3 Second Average: One of the first things you notice when using power on the road is just how variable your wattage numbers are. They jump up and down constantly. A change in road surface, minor gradient changes, shifting in the saddle, a change in wind speed, every variable will sway your numbers. Using a three second average (rather than instant power) will “smooth out” the number you see on screen. This keeps the displayed wattage more stable and in turn makes it easier to maintain a set wattage range if training to power zones.

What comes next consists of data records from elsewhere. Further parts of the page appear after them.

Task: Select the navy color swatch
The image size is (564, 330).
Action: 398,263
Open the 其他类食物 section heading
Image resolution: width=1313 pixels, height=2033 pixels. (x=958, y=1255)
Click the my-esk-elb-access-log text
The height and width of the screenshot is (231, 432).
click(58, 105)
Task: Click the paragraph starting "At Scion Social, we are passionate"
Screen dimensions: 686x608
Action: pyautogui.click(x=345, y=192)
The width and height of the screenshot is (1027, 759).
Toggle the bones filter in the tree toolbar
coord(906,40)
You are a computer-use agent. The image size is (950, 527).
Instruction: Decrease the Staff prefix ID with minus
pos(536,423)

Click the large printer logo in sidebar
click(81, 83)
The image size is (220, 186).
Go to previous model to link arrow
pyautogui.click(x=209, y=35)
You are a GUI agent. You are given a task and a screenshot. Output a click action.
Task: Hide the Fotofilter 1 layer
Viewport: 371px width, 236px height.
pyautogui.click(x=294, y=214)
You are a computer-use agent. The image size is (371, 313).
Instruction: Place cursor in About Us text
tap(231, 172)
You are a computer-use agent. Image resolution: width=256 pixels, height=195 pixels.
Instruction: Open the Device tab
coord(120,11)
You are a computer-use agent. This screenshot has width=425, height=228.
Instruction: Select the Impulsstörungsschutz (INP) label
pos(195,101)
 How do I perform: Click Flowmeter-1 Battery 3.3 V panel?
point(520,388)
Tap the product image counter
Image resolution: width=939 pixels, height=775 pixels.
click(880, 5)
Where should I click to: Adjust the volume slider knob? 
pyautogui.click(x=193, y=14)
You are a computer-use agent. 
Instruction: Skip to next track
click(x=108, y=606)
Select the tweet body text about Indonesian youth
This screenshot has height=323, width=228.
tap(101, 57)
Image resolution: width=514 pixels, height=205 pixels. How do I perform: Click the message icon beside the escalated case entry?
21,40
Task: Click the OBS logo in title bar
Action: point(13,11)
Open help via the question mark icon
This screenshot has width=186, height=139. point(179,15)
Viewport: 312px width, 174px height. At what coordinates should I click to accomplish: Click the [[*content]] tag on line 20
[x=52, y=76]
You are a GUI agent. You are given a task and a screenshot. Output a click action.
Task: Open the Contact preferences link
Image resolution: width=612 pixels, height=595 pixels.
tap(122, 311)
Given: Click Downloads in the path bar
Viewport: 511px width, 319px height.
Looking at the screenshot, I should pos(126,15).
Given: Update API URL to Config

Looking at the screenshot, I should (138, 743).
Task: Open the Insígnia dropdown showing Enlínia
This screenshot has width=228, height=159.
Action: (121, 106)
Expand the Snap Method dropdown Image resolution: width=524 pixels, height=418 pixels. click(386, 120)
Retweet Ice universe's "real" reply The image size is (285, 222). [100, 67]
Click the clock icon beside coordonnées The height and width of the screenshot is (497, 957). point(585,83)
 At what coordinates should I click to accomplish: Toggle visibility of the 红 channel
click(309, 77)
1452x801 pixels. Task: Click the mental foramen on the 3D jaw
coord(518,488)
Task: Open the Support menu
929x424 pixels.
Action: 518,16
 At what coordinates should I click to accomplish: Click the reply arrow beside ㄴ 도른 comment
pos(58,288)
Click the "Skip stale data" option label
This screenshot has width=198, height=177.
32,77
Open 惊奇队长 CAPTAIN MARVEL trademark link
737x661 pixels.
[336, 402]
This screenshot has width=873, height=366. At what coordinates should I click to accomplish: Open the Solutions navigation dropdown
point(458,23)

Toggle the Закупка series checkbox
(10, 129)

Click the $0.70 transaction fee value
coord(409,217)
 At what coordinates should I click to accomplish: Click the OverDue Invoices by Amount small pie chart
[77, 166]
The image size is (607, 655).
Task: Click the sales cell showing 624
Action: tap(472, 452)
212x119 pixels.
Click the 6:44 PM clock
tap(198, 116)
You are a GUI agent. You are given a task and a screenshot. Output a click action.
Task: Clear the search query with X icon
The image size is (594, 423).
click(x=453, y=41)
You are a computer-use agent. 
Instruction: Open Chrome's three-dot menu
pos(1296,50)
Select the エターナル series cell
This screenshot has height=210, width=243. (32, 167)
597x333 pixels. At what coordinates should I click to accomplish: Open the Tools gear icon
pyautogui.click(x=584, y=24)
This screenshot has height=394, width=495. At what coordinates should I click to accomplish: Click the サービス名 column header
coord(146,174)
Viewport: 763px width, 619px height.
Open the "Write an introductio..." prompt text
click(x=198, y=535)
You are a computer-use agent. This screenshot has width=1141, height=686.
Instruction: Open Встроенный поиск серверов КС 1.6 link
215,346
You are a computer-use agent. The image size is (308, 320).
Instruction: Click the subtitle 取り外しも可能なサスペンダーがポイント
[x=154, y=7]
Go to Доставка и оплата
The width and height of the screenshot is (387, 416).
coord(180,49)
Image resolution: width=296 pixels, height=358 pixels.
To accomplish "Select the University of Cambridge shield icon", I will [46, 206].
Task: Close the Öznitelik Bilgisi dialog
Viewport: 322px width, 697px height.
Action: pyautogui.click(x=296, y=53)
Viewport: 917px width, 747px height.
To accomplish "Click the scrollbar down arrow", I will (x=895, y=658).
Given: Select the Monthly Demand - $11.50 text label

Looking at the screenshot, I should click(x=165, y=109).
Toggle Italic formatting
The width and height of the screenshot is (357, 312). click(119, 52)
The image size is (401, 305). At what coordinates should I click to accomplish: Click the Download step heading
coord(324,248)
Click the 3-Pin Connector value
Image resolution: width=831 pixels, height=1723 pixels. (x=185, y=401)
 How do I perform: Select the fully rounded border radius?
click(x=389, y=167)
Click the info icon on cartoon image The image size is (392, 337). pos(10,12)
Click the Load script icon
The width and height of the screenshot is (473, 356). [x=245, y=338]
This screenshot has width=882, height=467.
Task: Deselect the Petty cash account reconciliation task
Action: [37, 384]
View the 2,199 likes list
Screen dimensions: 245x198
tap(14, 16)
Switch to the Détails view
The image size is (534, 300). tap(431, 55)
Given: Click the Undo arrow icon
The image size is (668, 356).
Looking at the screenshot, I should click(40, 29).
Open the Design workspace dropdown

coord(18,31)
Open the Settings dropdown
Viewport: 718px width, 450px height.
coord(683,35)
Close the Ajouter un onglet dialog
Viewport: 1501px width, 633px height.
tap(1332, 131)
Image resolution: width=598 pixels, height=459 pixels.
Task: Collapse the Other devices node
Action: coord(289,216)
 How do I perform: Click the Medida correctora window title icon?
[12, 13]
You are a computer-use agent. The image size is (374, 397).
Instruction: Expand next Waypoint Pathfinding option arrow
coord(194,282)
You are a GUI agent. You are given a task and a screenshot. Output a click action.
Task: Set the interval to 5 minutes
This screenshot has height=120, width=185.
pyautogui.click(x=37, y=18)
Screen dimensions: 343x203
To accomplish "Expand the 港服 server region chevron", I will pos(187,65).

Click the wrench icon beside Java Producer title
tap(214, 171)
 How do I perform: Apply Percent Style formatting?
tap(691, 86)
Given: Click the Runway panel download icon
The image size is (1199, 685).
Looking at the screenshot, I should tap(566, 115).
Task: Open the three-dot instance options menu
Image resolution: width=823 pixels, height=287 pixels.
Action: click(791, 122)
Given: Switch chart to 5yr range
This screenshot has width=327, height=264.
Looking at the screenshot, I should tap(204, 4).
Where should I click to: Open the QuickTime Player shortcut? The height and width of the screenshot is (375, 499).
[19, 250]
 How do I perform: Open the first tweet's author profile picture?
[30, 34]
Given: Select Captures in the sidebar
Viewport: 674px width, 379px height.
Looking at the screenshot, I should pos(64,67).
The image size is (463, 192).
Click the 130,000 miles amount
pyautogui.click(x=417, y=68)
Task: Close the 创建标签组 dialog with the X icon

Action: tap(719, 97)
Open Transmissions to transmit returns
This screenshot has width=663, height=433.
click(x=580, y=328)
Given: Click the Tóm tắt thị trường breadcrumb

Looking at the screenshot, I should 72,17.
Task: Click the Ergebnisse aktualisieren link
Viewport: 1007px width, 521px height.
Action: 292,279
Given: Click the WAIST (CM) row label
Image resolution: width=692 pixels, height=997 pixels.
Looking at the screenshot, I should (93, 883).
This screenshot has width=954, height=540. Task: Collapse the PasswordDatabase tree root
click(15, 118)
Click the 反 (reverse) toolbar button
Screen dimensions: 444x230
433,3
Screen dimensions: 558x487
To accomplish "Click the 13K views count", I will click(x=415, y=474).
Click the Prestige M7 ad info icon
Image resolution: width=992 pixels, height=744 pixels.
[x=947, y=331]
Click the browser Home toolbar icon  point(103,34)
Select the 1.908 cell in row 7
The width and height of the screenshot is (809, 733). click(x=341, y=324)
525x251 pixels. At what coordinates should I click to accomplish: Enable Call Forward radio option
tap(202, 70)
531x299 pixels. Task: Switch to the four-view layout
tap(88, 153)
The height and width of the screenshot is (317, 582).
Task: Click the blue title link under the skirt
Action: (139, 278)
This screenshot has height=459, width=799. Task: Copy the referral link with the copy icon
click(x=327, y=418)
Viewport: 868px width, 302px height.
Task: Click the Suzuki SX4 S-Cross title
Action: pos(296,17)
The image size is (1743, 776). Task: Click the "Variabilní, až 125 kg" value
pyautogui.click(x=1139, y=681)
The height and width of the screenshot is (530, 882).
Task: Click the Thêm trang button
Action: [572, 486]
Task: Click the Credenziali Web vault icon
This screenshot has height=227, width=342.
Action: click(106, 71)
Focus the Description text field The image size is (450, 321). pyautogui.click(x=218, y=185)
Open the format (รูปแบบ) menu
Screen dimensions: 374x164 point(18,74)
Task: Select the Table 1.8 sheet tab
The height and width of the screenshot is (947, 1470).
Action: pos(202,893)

Lap Average: The average power output for that lap, pretty self explanatory really! I have my Garmin set to auto-lap every 10km, but you can also use the lap button at any time. It’s VERY useful if you want to pace yourself over a segment or complete a climb to a set power range. Simply hit the lap button at the start and maintain your prescribed power for the duration. Note that lap average power includes zeros, so in some cases you may want to use…
Normalised Lap Average: This is arguably a more useful metric than Lap Average Power, as it takes out all the zeros (coasting) and just gives you the “normalised” power for that lap. It’s a better representative of the average power you could hold if the entire effort was steady. This is similar to Strava’s “weighted average power” number ( both are proprietary so use slightly different calculations). The difference between average and normalized power can also be a useful metric.
Max Power: I’ll admit, maximum power output is not exactly the most useful metric to display, but it’s an interesting number to know for café boasting. I tend to display Max Lap Power rather than the maximum power for the entire ride. That way, I can reset the data field by hitting the lap button. Useful if you’re out hitting some sprints!
Max 3 / 5 / 10 Second Power: If you’re a big sprinter, having an average for your max short duration power may be useful for you. Or if you’re training for crits where a 10-second burst to maintain position out of every corner comes in very handy. For the rest of us club riders, you’ll be able to see how many watts you needed to bag that five second town sign sprint! As a much lighter and far less powerful rider I am not that interested in this metric.
Left / Right Bower Balance: If you have a dual sided powermeter such as Favero Assioma Duo pedals, you can display your left-right power balance. While the usefulness of this data is up for debate, it can be quite interesting to know how balanced – or unbalanced – you are! It’s also interesting to track how your balance changes as you fatigue over a hard ride. There are a whole raft of other pedalling dynamics you can display too, but I find its best to dig into this stuff after the ride, rather than have it clog up your screen.
With the vast amount of data available to display, it’s important to remember to look up, pay attention and actually enjoy the ride! It’s no use knowing you’re doing 4.25 watts per kilo with a perfect 50/50 left-right pedalling balance when you crash into the rider in front. Don’t be a “stem-staring Froome” out there. The great thing about power data is the ability to analyse your performance AFTER the ride.
My advice? Keep your Garmin fields simple. Don’t overwhelm yourself with data during a ride. A minimalist approach of three second average power and lap average power works wonders. It’s more than enough.
One last tip: If you’re serious about using that fancy new powermeter to train and track your performance, I highly recommend this book: Training and Racing with a Power Meter. Read it cover to cover, then read it again. It’ll have you well on the way to using that powermeter effectively. Knowledge = power!